Uneven vaccine distribution hurting poorer countries
While the US has administered at least one shot to over 45 percent of its population, the figures for Africa stand at a meager one percent. Wealthier countries with the ability to pour money into vaccine development and the infrastructure to support its distribution have been able to vaccinate far more of their residents.
In India, where a deadly outbreak has taken over, vaccine production problems have left just 2.3 percent of the population fully vaccinated. And as India battles its own surge, vaccine exports from the world’s largest manufacturer have also come to a halt. This means that critical COVAX shipments, a global effort that aims to supply vaccines to lower-income countries, have also been delayed.
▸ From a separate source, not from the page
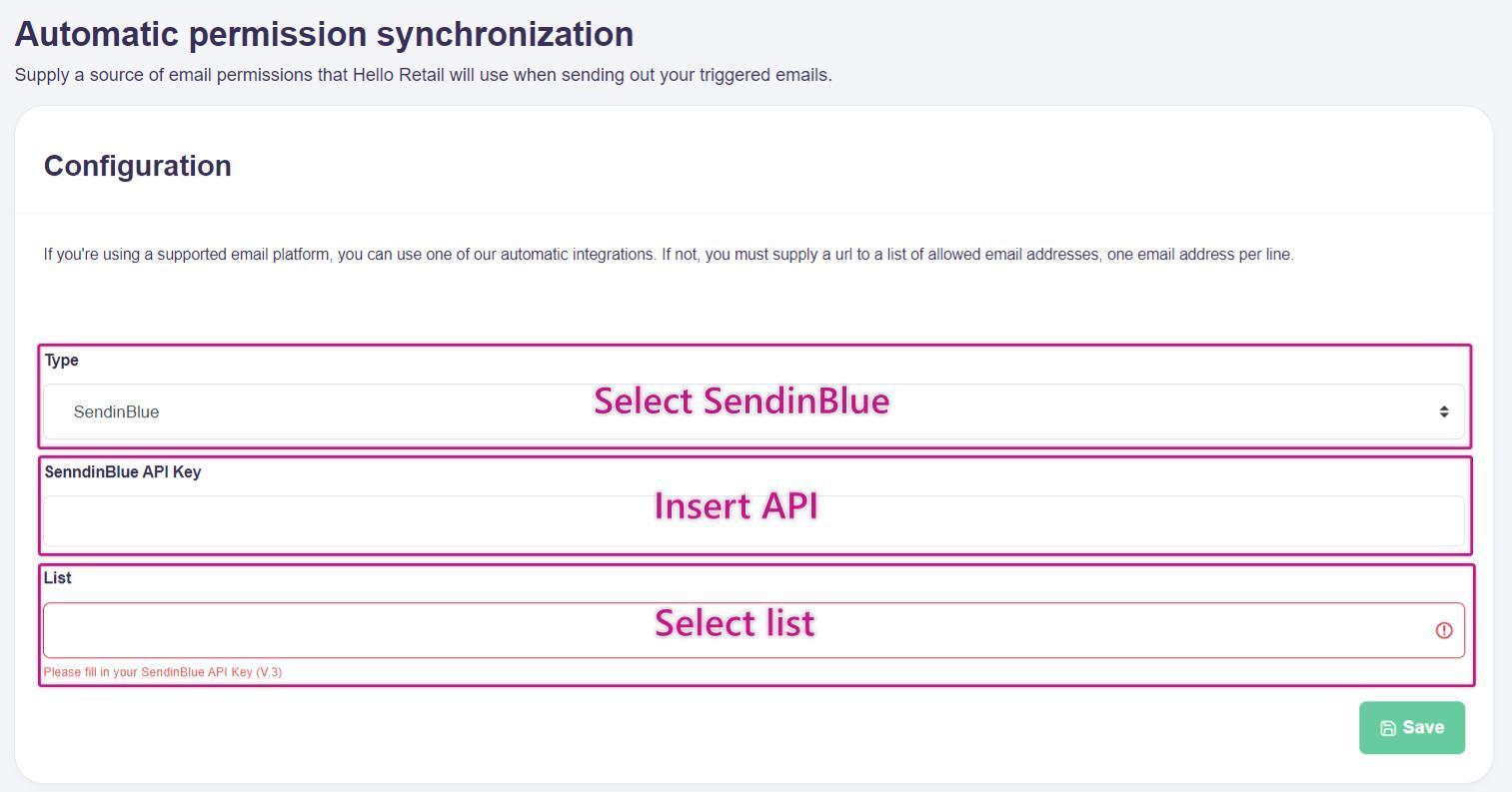Screen dimensions: 1512x792
Task: Click the "List" field label
Action: click(57, 578)
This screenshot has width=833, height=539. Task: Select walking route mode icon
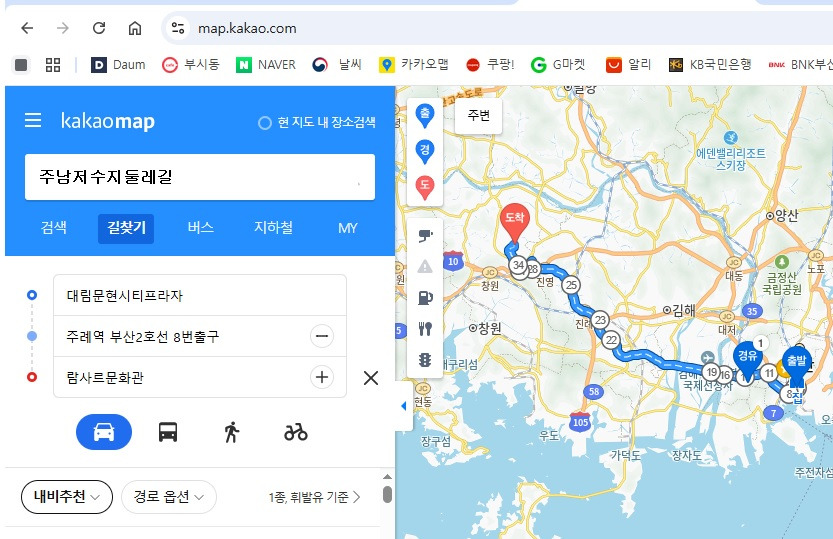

“The inequitable distribution of vaccines is not just a moral outrage, it is also economically and epidemiologically self-defeating,” Dr. Tedros Adhanom Ghebreyesus, director general of the WHO, said in a meeting on Saturday. “I have said this many times and the gap is very tragic between the have and have-nots.”
NSAIDs like ibuprofen don’t cause worse COVID outcomes
A new study published in The Lance Rheumatology found that using non-steroidal anti-inflammatory drugs (NSAIDs), such as ibuprofen, does not lead to higher rates of death or more severe symptoms in patients who have been hospitalized because of the coronavirus.
Concern over ibuprofen use has been prevalent since the beginning of the pandemic, prompting investigations between NSAIDs and COVID-19. The study, which looked at 72,000 people in the UK, gave no indication that NSAIDs would lead to more severe disease or death. Researchers found that out of the 4,211 patients who took NSAIDs prior to hospitalization, a third died from COVID-19. Similarly, a third of all 67,968 patients who did not take NSAIDs also died, suggesting that NSAIDs were not a contributing cause.
The study also found that those who took NSAIDs were not more likely to be admitted to critical care, or require ventilation or oxygen than their counterparts.
Another topic of debate has been over the use of ibuprofen versus non-ibuprofen drugs. Researchers found that both types have similar safety profiles. The ubiquity of these common medications prompted researchers to seek out clear evidence that the use of these medicines would not lead to worse outcomes in people with COVID-19.